In a study in rats, acupuncture that
also delivers mild electric stimulation lowered blood pressure
by as much as 50 percent.
Reporting in the March issue
of the Journal of Applied Physiology, researchers at
The University of California, Irvine (UCI) first tested rats
with acupuncture alone and found it had no effect on blood pressure.
They then ran a mild electrical
current through the acupuncture needles -- a technique called
electroacupuncture. The researchers found that while high frequencies
of electrical stimulation had no effect, lower frequencies reduced
the rats' increased blood pressure by as much as 40 percent
to 50 percent.
A 30-minute electroacupuncture
treatment reduced the rats' blood pressure by 25 mmHg and the
effect lasted for nearly two hours, the California team reported.
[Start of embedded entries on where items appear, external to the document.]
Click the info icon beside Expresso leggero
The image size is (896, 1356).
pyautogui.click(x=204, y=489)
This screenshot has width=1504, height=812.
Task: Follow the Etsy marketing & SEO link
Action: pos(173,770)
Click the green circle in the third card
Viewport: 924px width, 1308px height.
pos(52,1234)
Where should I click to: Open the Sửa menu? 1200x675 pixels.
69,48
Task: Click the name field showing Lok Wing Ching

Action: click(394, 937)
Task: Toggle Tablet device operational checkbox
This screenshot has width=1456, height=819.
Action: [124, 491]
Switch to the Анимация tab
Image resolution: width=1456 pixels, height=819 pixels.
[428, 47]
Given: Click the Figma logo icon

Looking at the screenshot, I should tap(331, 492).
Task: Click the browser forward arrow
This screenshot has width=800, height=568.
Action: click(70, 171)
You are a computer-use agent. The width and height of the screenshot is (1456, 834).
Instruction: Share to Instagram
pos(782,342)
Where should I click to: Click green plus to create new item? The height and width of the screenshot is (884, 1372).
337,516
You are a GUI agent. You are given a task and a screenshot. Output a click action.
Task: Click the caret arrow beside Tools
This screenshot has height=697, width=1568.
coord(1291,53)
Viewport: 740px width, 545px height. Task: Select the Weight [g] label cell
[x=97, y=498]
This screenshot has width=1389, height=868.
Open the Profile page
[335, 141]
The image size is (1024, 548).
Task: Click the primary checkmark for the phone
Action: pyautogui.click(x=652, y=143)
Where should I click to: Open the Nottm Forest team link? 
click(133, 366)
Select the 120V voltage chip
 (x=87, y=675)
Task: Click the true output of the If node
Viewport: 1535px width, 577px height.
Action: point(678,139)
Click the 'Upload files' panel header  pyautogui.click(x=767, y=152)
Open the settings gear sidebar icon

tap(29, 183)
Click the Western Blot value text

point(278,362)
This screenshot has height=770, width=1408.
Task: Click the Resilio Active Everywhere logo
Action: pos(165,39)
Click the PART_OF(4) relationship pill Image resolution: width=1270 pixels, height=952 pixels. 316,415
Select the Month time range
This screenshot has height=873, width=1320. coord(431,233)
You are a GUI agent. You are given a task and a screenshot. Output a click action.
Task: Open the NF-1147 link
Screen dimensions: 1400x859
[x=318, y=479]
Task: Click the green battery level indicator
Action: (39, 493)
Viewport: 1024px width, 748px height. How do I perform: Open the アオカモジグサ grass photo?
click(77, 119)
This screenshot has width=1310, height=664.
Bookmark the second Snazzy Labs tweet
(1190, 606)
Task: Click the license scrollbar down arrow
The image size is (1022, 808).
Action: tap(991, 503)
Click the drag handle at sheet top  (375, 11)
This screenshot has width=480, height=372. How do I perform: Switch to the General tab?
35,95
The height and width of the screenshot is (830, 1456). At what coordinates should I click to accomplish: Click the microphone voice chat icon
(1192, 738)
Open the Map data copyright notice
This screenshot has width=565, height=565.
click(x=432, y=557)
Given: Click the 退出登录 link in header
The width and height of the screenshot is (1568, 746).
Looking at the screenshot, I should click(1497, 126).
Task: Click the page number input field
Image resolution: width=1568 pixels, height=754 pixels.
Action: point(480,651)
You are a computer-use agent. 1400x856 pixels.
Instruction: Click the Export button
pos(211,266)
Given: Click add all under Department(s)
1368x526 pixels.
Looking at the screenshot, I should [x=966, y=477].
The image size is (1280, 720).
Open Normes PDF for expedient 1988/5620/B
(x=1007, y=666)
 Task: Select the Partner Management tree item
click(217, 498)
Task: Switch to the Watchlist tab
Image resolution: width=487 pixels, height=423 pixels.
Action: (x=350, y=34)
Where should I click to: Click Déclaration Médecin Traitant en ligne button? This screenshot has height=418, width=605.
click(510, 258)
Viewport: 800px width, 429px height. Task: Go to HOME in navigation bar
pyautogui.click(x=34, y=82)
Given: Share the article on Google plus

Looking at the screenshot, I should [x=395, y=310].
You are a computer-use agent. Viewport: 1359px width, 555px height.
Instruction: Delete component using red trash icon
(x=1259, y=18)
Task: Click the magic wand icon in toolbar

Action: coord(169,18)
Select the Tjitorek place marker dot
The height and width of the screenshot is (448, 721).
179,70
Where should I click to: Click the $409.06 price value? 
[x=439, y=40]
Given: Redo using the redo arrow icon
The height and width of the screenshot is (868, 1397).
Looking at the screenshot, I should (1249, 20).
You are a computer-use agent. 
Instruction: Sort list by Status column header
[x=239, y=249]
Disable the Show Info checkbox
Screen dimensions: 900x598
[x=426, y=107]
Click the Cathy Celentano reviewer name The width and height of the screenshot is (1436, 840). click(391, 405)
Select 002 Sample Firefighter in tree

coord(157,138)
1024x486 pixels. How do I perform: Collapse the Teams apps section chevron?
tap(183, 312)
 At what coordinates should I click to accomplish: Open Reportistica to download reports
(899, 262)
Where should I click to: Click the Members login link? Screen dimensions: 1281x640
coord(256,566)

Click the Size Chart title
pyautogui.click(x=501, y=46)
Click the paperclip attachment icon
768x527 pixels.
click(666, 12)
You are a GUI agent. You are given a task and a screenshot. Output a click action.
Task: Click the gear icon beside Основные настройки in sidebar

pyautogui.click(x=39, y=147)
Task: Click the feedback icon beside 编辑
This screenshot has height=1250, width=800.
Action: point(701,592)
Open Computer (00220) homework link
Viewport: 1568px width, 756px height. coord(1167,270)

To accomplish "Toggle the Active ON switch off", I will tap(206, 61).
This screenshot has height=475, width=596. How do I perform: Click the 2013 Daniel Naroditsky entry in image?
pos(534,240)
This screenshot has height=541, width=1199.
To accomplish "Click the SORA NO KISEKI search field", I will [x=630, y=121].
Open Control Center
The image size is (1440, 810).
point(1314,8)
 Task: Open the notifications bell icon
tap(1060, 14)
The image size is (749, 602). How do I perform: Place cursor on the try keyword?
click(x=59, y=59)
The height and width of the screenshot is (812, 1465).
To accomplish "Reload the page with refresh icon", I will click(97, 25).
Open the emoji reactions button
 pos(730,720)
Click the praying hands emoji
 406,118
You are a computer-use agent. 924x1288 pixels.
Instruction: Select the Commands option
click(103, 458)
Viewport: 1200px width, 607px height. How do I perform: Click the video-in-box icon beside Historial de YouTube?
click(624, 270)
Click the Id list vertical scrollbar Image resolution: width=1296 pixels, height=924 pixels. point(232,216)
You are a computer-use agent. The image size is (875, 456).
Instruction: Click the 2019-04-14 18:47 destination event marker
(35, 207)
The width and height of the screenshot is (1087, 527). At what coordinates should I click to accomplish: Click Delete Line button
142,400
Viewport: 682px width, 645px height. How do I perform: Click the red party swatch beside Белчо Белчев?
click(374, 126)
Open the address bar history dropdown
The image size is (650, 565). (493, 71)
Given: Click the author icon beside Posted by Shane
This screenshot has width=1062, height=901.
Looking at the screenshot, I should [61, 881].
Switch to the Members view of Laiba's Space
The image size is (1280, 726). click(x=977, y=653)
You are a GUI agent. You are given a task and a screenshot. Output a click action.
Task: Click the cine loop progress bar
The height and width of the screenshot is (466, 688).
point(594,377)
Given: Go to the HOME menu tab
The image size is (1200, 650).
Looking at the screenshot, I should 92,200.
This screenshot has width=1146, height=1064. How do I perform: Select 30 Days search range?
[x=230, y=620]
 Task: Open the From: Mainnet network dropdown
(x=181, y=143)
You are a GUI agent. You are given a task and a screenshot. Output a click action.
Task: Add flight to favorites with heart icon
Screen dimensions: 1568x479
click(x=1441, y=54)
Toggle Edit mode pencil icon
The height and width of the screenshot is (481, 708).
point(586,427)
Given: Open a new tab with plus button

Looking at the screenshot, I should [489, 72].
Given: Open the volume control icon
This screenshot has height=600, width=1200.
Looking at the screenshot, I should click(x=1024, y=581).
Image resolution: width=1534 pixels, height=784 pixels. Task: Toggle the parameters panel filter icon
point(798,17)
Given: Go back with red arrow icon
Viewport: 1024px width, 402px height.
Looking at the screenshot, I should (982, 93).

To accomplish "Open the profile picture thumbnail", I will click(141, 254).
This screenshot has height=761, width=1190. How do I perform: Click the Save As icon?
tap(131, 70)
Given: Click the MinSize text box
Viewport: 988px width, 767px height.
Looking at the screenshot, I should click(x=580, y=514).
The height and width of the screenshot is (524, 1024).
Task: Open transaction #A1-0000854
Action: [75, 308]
"This type of electroacupuncture
is only effective on elevated blood pressure levels, such as
those present in hypertension, and the treatment has no impact
on standing blood pressure rates," study leader Dr. John C.
Longhurst, director of UCI's Samueli Center for Integrative
Medicine, said in a prepared statement.
"Our goal is to help establish
a standard of acupuncture treatment that can benefit everyone
who has hypertension and other cardiac ailments," Longhurst
He and his team are currently
testing electroacupuncture in humans.